◆ DATA FOR ANALYSIS:
○ ○ ○ ○ ○

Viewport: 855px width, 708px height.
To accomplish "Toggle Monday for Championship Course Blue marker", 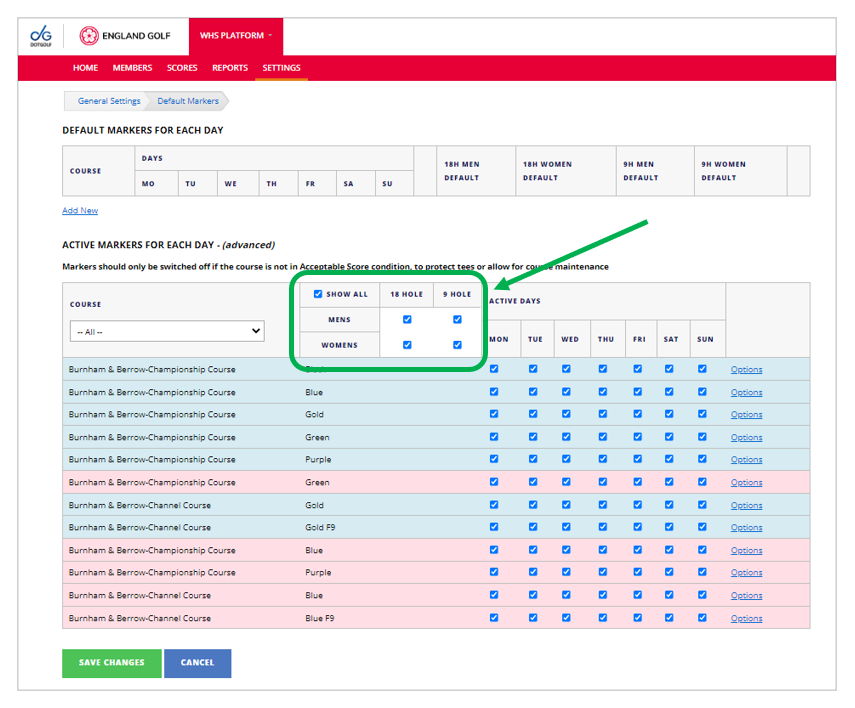I will tap(494, 391).
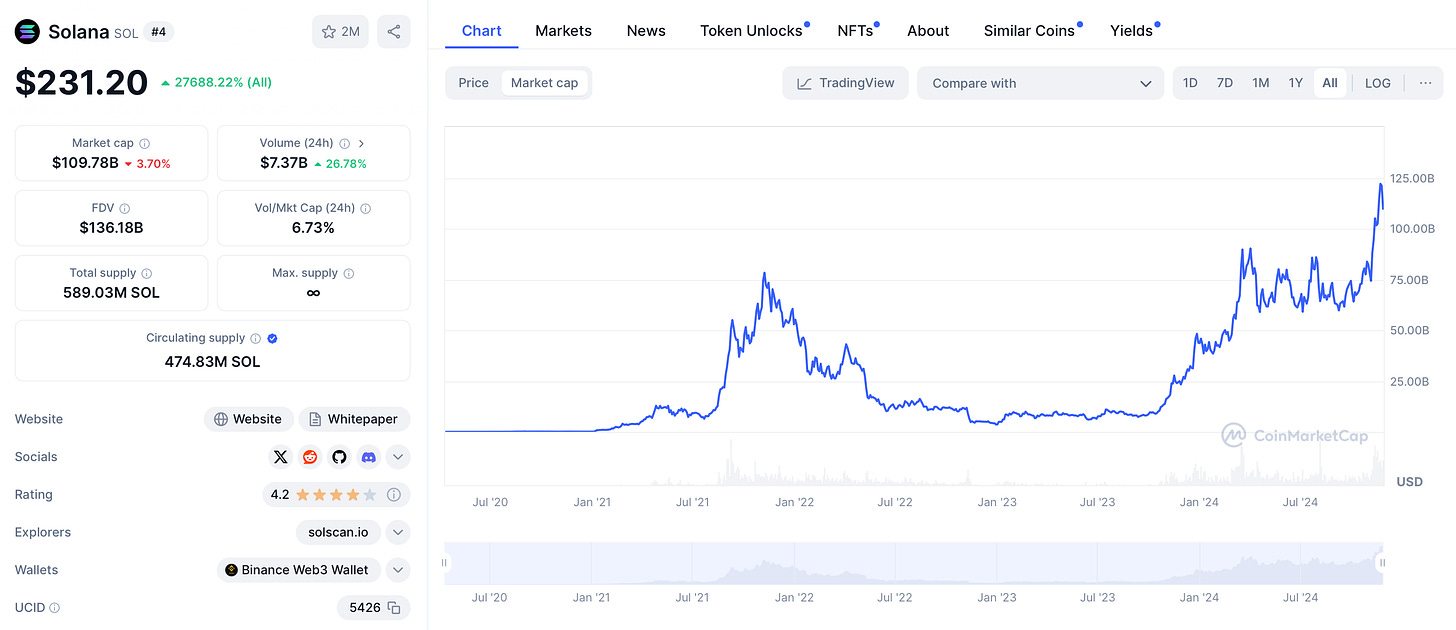Open the Reddit social icon
Screen dimensions: 1456x630
(x=310, y=457)
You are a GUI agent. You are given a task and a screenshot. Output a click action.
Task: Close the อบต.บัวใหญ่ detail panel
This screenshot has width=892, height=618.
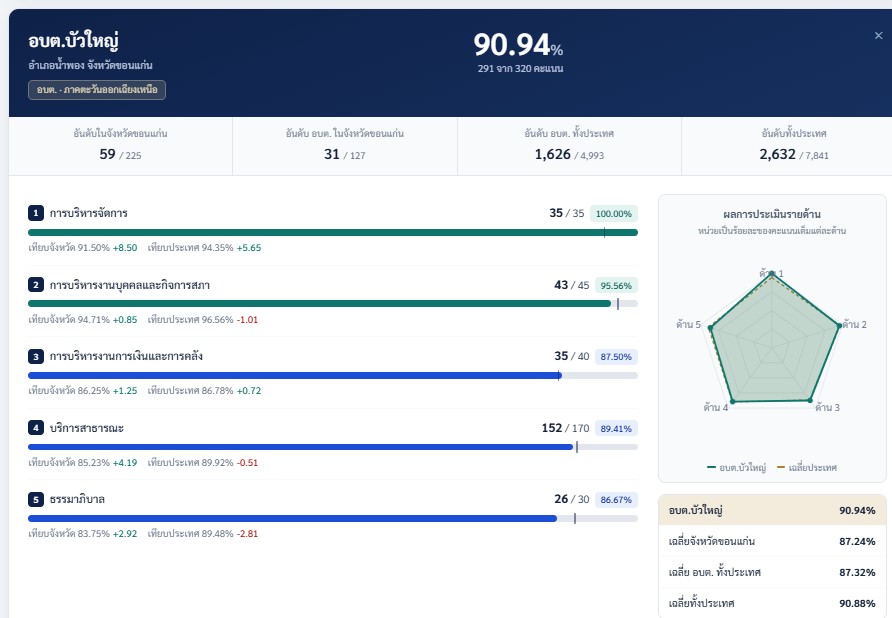[878, 35]
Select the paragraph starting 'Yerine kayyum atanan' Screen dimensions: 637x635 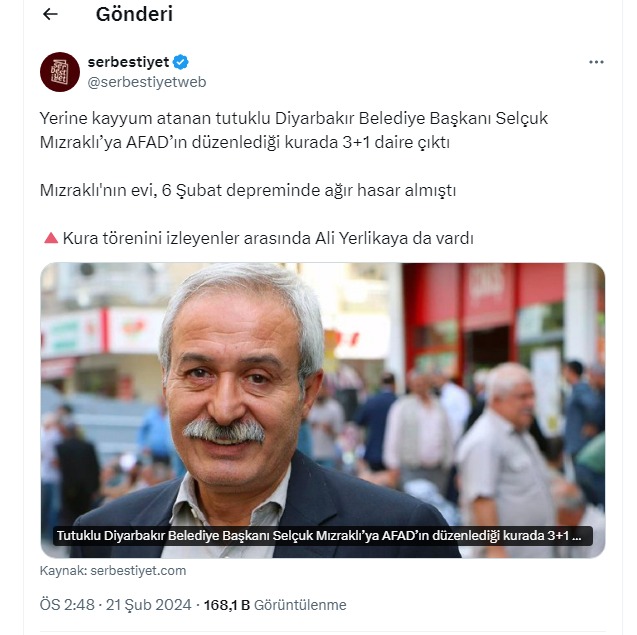tap(294, 130)
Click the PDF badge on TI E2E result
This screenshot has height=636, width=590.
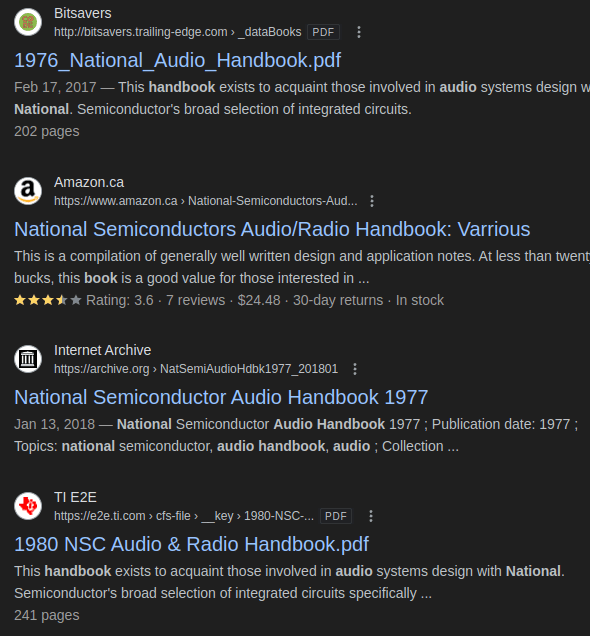336,516
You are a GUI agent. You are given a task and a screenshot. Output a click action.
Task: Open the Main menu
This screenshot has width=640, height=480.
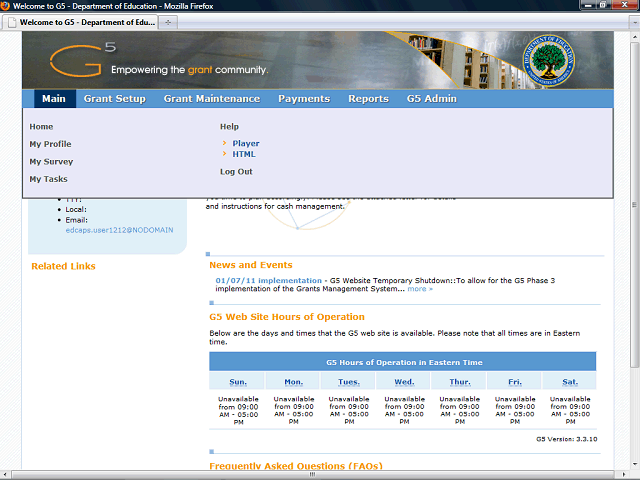point(54,99)
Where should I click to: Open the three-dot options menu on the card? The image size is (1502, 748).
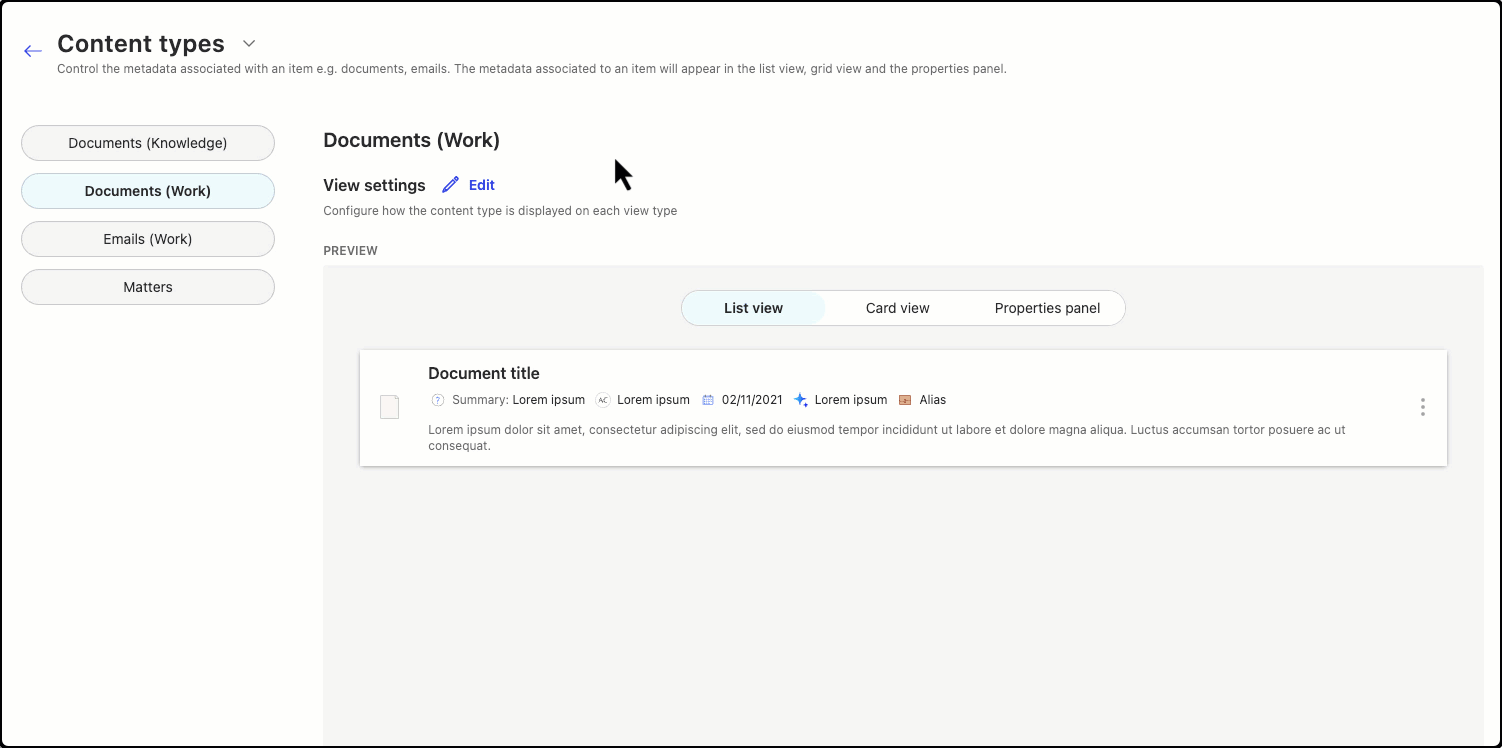[x=1422, y=407]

○ ○ ○ ○ ○

◆ WHAT YOU WILL DO: In the answer, give only the lines from the one containing "This screenshot has width=640, height=480." through the end of the records above, each reproduced exactly. Include no pictures.

◆ ANSWER FOR THE TASK:
This screenshot has width=640, height=480.
point(54,99)
Where should I click to: Open the three-dot options menu on the card? The image size is (1502, 748).
[x=1422, y=407]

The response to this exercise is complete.